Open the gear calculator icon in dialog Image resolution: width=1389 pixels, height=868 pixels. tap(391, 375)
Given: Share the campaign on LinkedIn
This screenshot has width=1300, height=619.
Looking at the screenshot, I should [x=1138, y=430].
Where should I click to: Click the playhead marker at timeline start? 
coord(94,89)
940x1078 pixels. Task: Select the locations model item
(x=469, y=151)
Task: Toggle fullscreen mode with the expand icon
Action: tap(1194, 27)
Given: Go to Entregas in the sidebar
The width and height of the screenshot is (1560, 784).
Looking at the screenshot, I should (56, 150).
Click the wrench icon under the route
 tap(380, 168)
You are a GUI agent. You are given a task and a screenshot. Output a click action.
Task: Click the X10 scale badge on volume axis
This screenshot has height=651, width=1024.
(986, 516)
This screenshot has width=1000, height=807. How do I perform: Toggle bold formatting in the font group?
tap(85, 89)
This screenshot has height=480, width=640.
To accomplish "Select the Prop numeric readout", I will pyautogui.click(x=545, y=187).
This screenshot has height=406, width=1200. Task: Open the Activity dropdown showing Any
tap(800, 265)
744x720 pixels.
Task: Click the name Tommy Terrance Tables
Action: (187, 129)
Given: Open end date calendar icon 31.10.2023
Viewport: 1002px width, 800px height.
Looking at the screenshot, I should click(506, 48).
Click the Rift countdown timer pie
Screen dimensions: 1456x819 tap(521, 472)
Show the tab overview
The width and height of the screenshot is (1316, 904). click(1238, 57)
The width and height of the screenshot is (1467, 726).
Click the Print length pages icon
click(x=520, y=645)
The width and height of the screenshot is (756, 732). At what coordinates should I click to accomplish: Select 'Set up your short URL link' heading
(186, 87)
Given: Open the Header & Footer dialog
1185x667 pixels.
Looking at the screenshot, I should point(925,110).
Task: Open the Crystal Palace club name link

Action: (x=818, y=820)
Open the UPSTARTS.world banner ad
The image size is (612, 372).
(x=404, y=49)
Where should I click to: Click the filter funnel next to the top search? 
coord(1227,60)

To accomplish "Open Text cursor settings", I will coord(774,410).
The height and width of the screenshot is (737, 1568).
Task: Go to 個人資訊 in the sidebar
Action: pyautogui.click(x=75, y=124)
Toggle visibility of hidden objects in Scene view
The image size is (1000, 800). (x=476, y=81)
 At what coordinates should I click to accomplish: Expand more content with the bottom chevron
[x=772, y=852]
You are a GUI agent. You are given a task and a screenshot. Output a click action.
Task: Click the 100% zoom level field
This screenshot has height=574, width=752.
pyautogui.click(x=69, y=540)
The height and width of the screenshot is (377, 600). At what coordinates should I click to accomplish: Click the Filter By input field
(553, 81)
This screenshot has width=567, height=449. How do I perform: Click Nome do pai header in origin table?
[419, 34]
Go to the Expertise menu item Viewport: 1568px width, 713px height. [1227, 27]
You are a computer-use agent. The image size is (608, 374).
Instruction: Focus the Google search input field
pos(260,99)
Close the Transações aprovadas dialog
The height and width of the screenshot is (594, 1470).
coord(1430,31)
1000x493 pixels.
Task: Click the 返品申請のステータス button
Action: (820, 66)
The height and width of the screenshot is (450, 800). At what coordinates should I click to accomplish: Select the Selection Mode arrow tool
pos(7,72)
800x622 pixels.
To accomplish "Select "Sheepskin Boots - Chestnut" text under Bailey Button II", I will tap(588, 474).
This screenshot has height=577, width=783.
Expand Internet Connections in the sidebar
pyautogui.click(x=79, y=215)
---
■ EXERCISE PROMPT
Return all of the data above verbatim.

■ SOLUTION TO THIS EXERCISE
Open the gear calculator icon in dialog Image resolution: width=1389 pixels, height=868 pixels. tap(391, 375)
Given: Share the campaign on LinkedIn
This screenshot has width=1300, height=619.
Looking at the screenshot, I should [x=1138, y=430].
Where should I click to: Click the playhead marker at timeline start? 
coord(94,89)
940x1078 pixels. Task: Select the locations model item
(x=469, y=151)
Task: Toggle fullscreen mode with the expand icon
Action: tap(1194, 27)
Given: Go to Entregas in the sidebar
The width and height of the screenshot is (1560, 784).
Looking at the screenshot, I should (56, 150).
Click the wrench icon under the route
 tap(380, 168)
You are a GUI agent. You are given a task and a screenshot. Output a click action.
Task: Click the X10 scale badge on volume axis
This screenshot has height=651, width=1024.
(986, 516)
This screenshot has width=1000, height=807. How do I perform: Toggle bold formatting in the font group?
tap(85, 89)
This screenshot has height=480, width=640.
To accomplish "Select the Prop numeric readout", I will pyautogui.click(x=545, y=187).
This screenshot has height=406, width=1200. Task: Open the Activity dropdown showing Any
tap(800, 265)
744x720 pixels.
Task: Click the name Tommy Terrance Tables
Action: (187, 129)
Given: Open end date calendar icon 31.10.2023
Viewport: 1002px width, 800px height.
Looking at the screenshot, I should click(506, 48).
Click the Rift countdown timer pie
Screen dimensions: 1456x819 tap(521, 472)
Show the tab overview
The width and height of the screenshot is (1316, 904). click(1238, 57)
The width and height of the screenshot is (1467, 726).
Click the Print length pages icon
click(x=520, y=645)
The width and height of the screenshot is (756, 732). At what coordinates should I click to accomplish: Select 'Set up your short URL link' heading
(186, 87)
Given: Open the Header & Footer dialog
1185x667 pixels.
Looking at the screenshot, I should point(925,110).
Task: Open the Crystal Palace club name link

Action: (x=818, y=820)
Open the UPSTARTS.world banner ad
The image size is (612, 372).
(x=404, y=49)
Where should I click to: Click the filter funnel next to the top search? 
coord(1227,60)

To accomplish "Open Text cursor settings", I will coord(774,410).
The height and width of the screenshot is (737, 1568).
Task: Go to 個人資訊 in the sidebar
Action: pyautogui.click(x=75, y=124)
Toggle visibility of hidden objects in Scene view
The image size is (1000, 800). (x=476, y=81)
 At what coordinates should I click to accomplish: Expand more content with the bottom chevron
[x=772, y=852]
You are a GUI agent. You are given a task and a screenshot. Output a click action.
Task: Click the 100% zoom level field
This screenshot has height=574, width=752.
pyautogui.click(x=69, y=540)
The height and width of the screenshot is (377, 600). At what coordinates should I click to accomplish: Click the Filter By input field
(553, 81)
This screenshot has width=567, height=449. How do I perform: Click Nome do pai header in origin table?
[419, 34]
Go to the Expertise menu item Viewport: 1568px width, 713px height. [1227, 27]
You are a computer-use agent. The image size is (608, 374).
Instruction: Focus the Google search input field
pos(260,99)
Close the Transações aprovadas dialog
The height and width of the screenshot is (594, 1470).
coord(1430,31)
1000x493 pixels.
Task: Click the 返品申請のステータス button
Action: (820, 66)
The height and width of the screenshot is (450, 800). At what coordinates should I click to accomplish: Select the Selection Mode arrow tool
pos(7,72)
800x622 pixels.
To accomplish "Select "Sheepskin Boots - Chestnut" text under Bailey Button II", I will tap(588, 474).
This screenshot has height=577, width=783.
Expand Internet Connections in the sidebar
pyautogui.click(x=79, y=215)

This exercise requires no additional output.